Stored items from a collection
* * * *

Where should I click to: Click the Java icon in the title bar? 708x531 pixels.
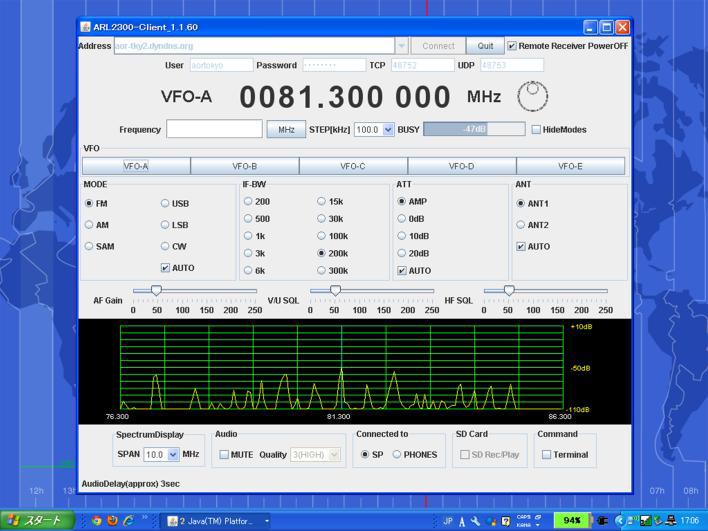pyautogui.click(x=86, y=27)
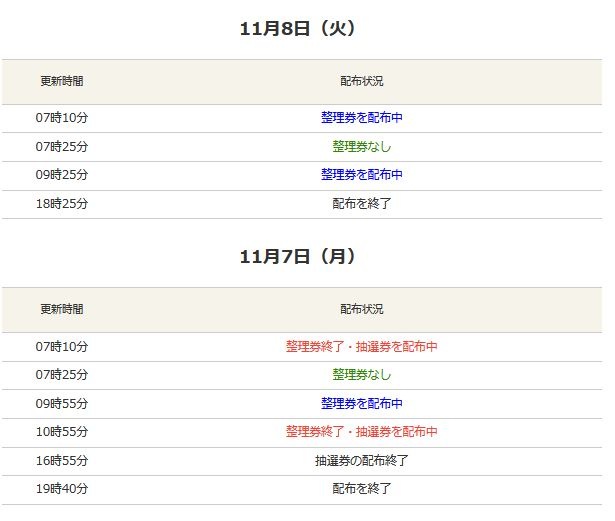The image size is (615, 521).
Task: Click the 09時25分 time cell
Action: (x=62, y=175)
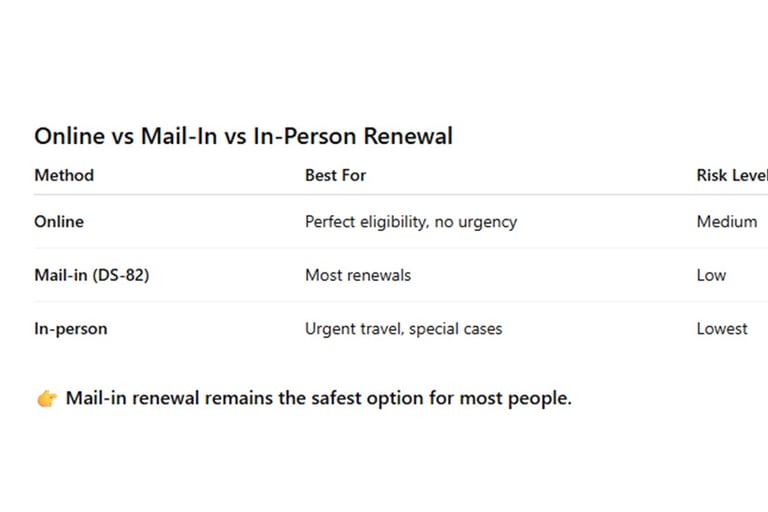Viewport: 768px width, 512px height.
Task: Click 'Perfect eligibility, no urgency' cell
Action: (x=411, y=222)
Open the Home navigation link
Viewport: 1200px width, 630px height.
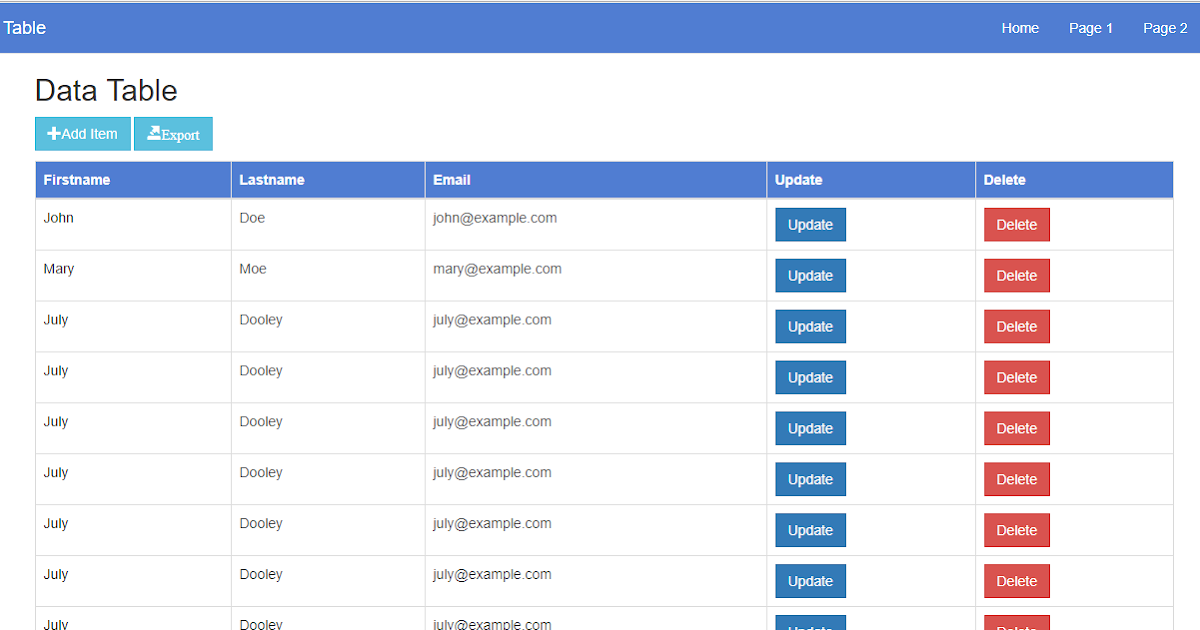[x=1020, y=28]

* * * *

§ Instructions to follow:
Transcribe the records above exactly, leaving out every picture.

§ Task answer:
Where should I click to: Click the Java icon in the title bar? 708x531 pixels.
pyautogui.click(x=86, y=27)
The image size is (615, 521).
Task: Click the 09時25分 time cell
Action: (x=62, y=175)
Viewport: 768px width, 512px height.
Task: Click 'Perfect eligibility, no urgency' cell
Action: (x=411, y=222)
Open the Home navigation link
Viewport: 1200px width, 630px height.
[x=1020, y=28]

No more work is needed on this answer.